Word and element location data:
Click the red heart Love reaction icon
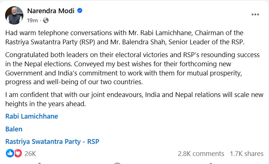This screenshot has height=164, width=269. [x=17, y=153]
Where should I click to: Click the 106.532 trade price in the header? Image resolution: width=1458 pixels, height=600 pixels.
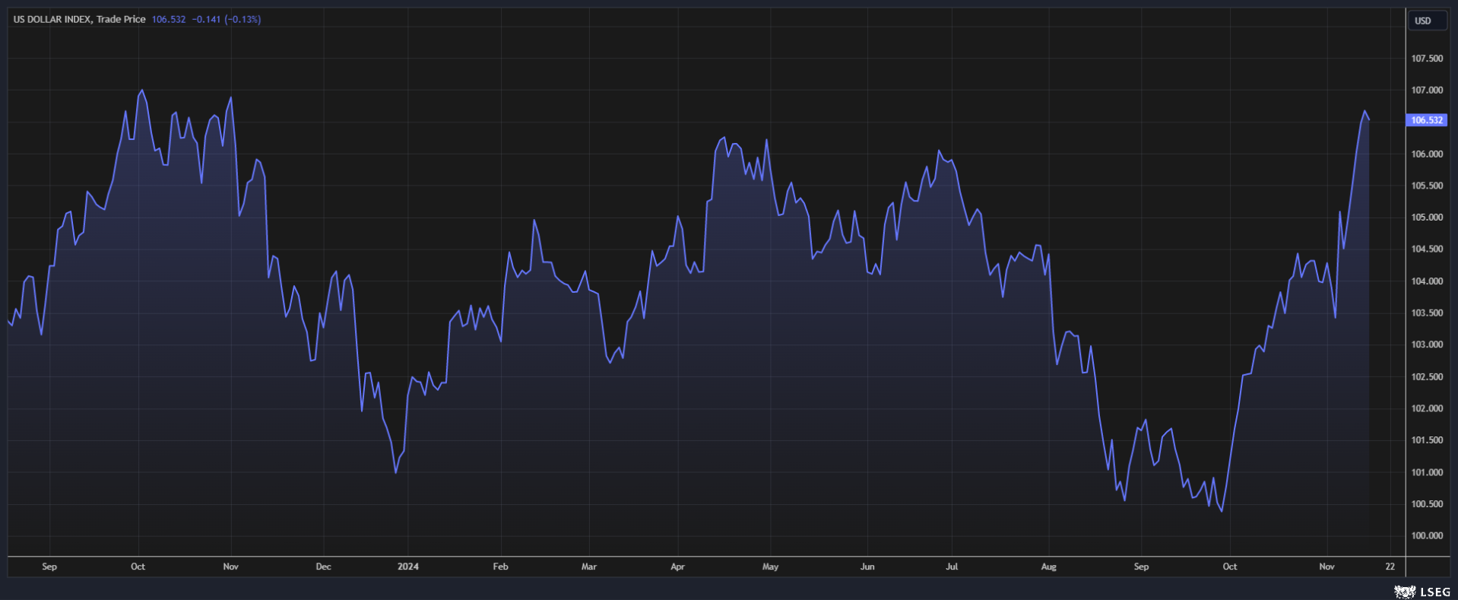click(168, 19)
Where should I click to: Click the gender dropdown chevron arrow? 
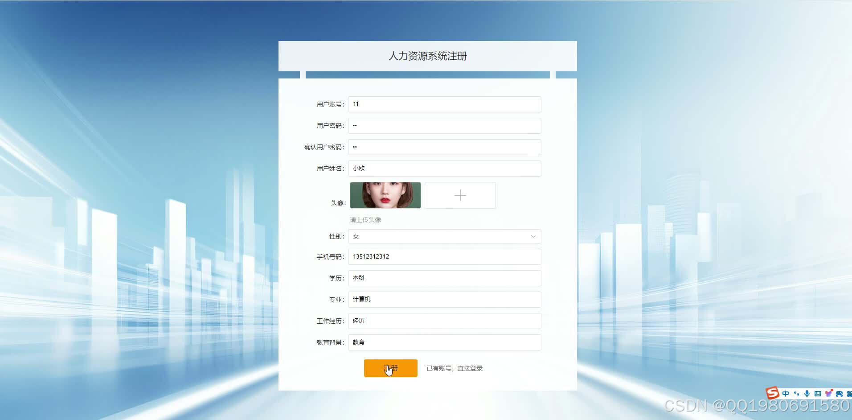point(533,236)
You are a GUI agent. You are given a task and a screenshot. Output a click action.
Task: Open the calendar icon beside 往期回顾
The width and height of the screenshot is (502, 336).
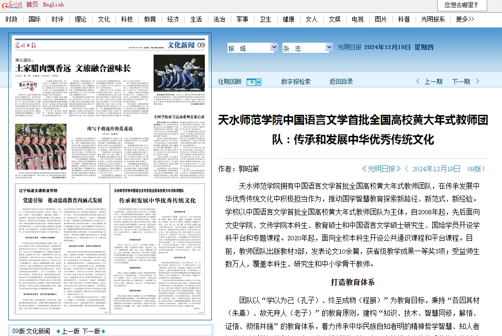[253, 82]
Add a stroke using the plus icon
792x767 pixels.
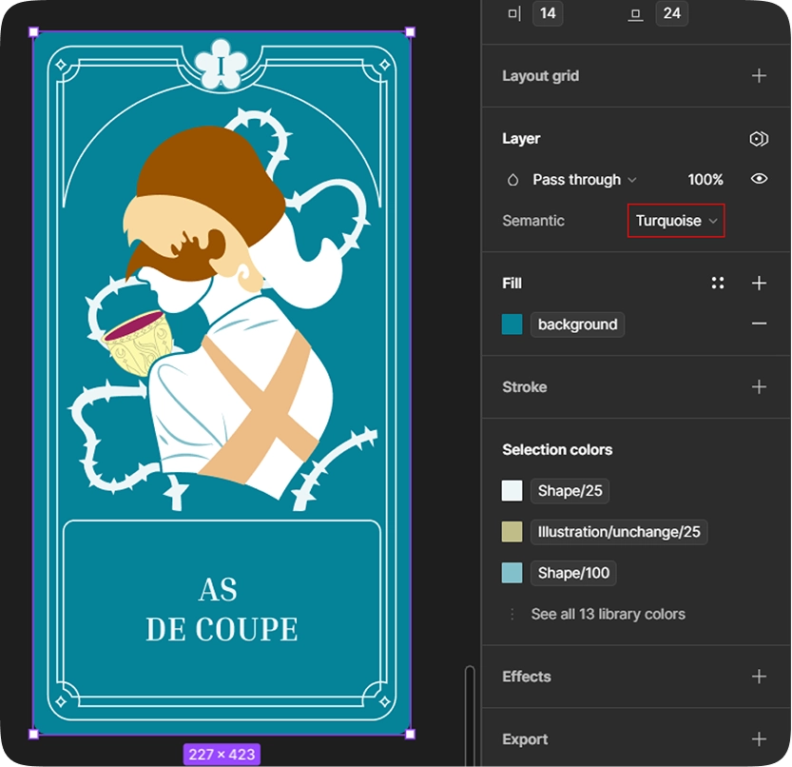tap(759, 387)
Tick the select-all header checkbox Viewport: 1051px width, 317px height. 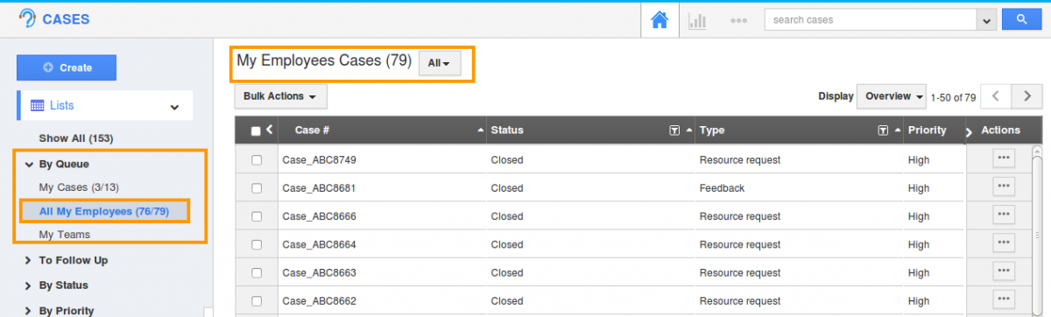coord(256,131)
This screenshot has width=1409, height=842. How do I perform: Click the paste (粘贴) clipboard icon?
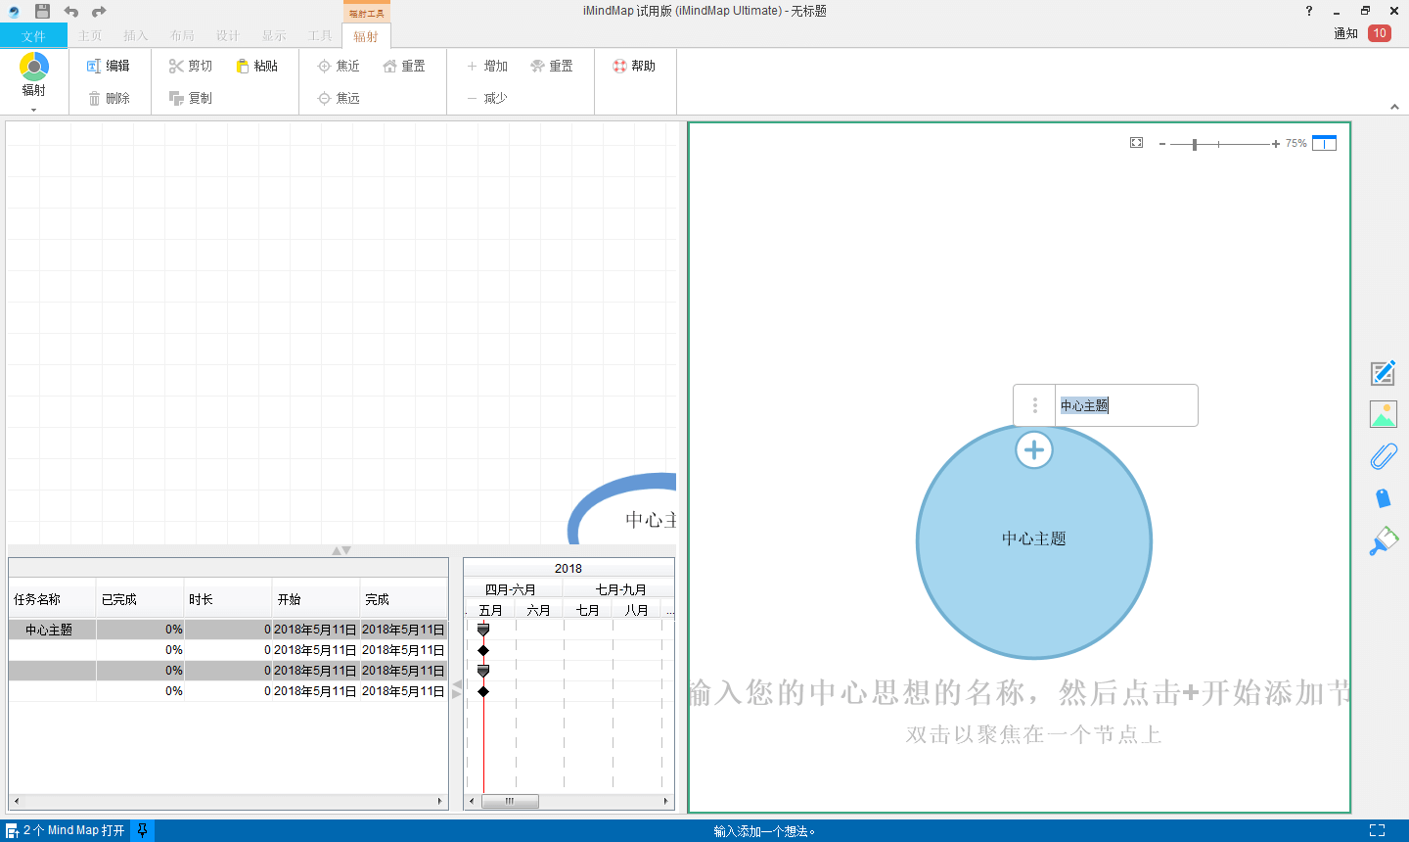[242, 66]
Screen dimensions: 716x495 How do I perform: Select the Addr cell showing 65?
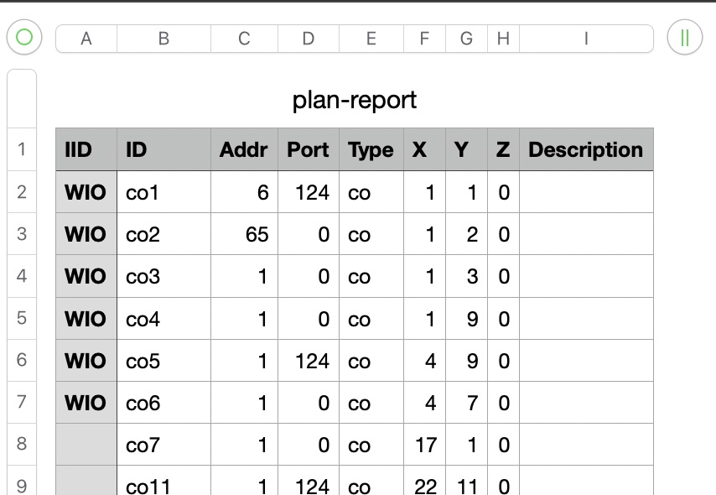point(243,235)
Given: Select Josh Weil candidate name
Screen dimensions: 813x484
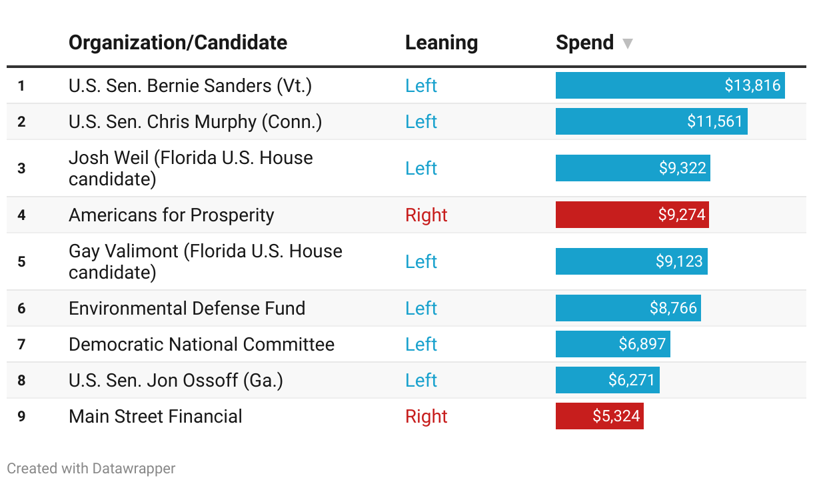Looking at the screenshot, I should click(191, 168).
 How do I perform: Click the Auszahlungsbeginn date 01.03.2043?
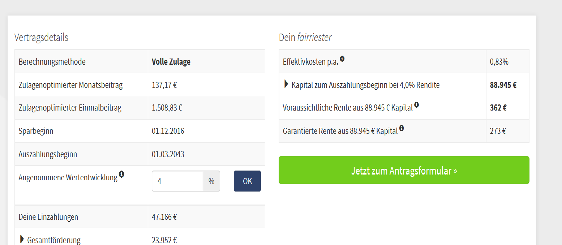pyautogui.click(x=168, y=154)
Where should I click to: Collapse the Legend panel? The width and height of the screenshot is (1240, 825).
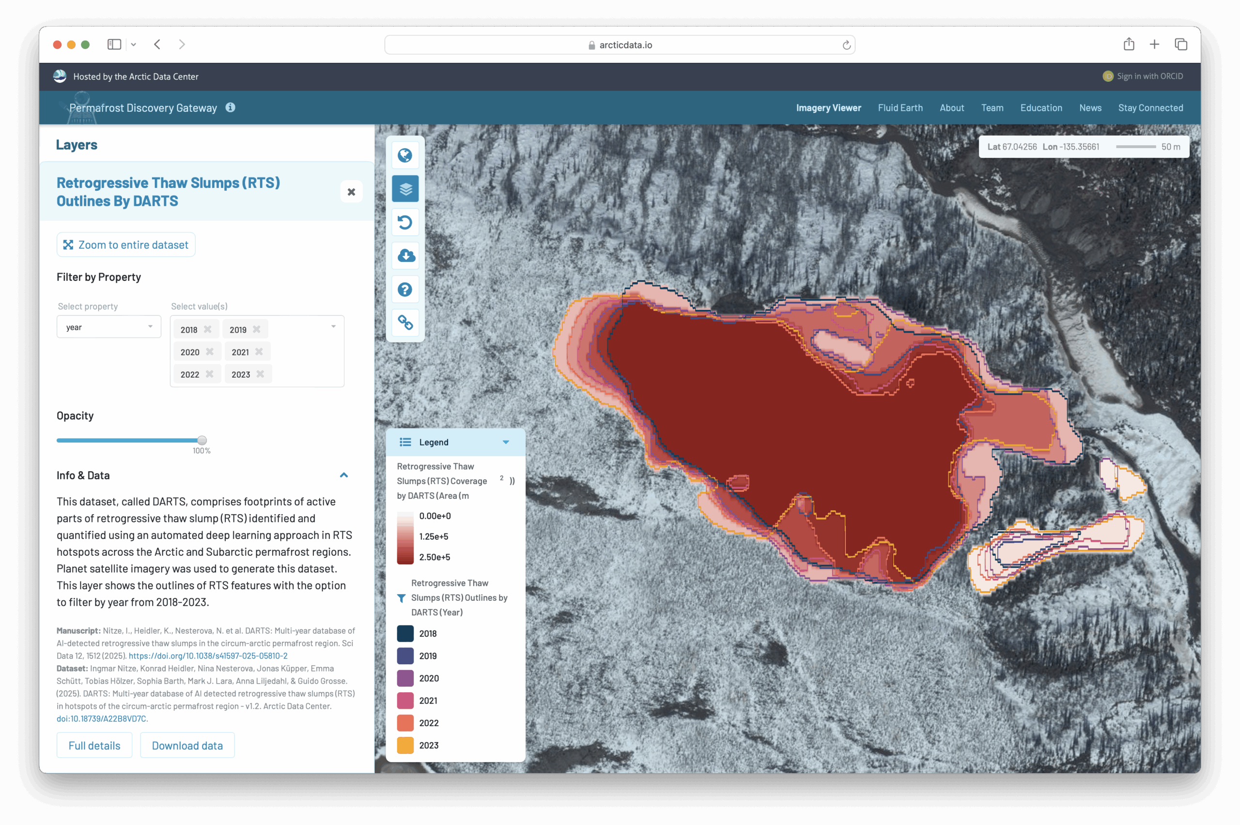click(x=505, y=442)
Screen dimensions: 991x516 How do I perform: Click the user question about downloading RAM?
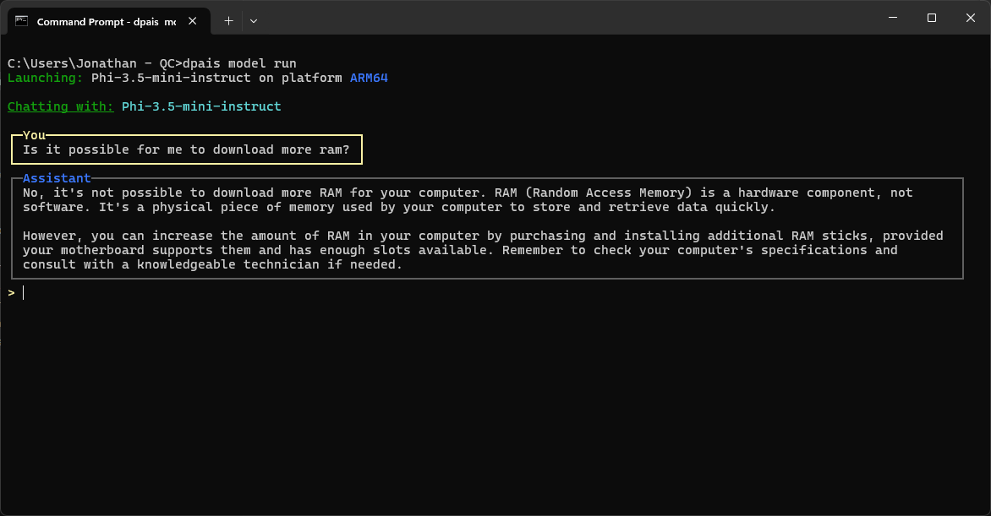[x=186, y=149]
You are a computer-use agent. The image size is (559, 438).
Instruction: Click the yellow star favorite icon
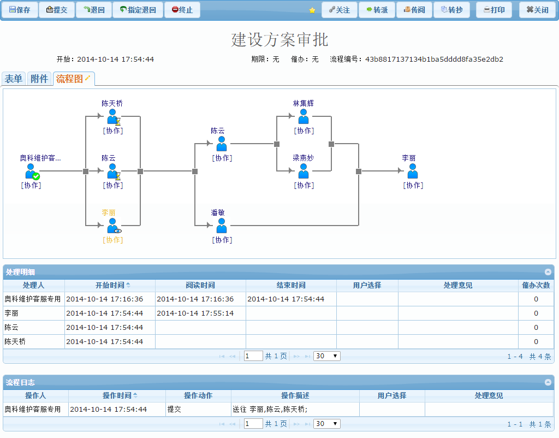coord(312,10)
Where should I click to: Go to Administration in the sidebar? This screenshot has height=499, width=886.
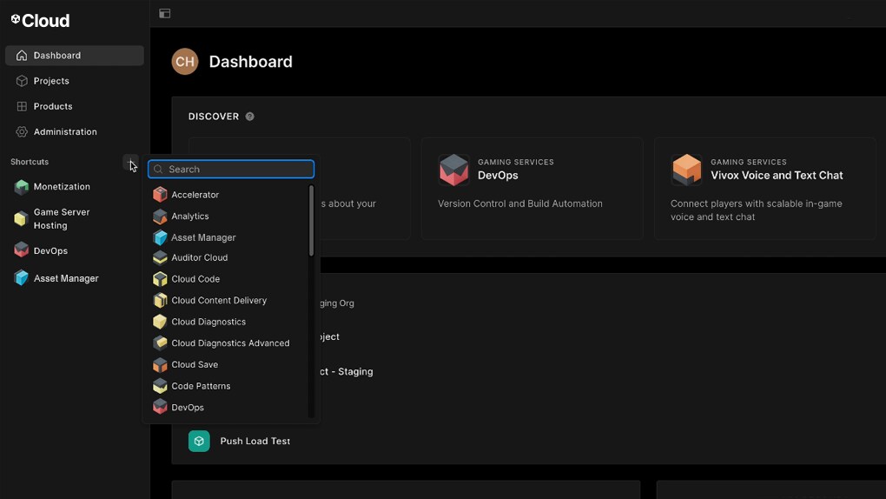click(65, 132)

SET TASK: Duplicate everything above from the first line down through the line containing "tap(759, 387)", leaving out the pictures.

EXERCISE RESULT:
Click the red heart Love reaction icon
This screenshot has height=164, width=269. [x=17, y=153]
Where should I click to: Click the 106.532 trade price in the header? Image resolution: width=1458 pixels, height=600 pixels.
click(168, 19)
Where should I click to: Click the gender dropdown chevron arrow? 
point(533,236)
You are a GUI agent. You are given a task and a screenshot. Output a click action.
Task: Open the calendar icon beside 往期回顾
The width and height of the screenshot is (502, 336).
[253, 82]
Add a stroke using the plus icon
792x767 pixels.
tap(759, 387)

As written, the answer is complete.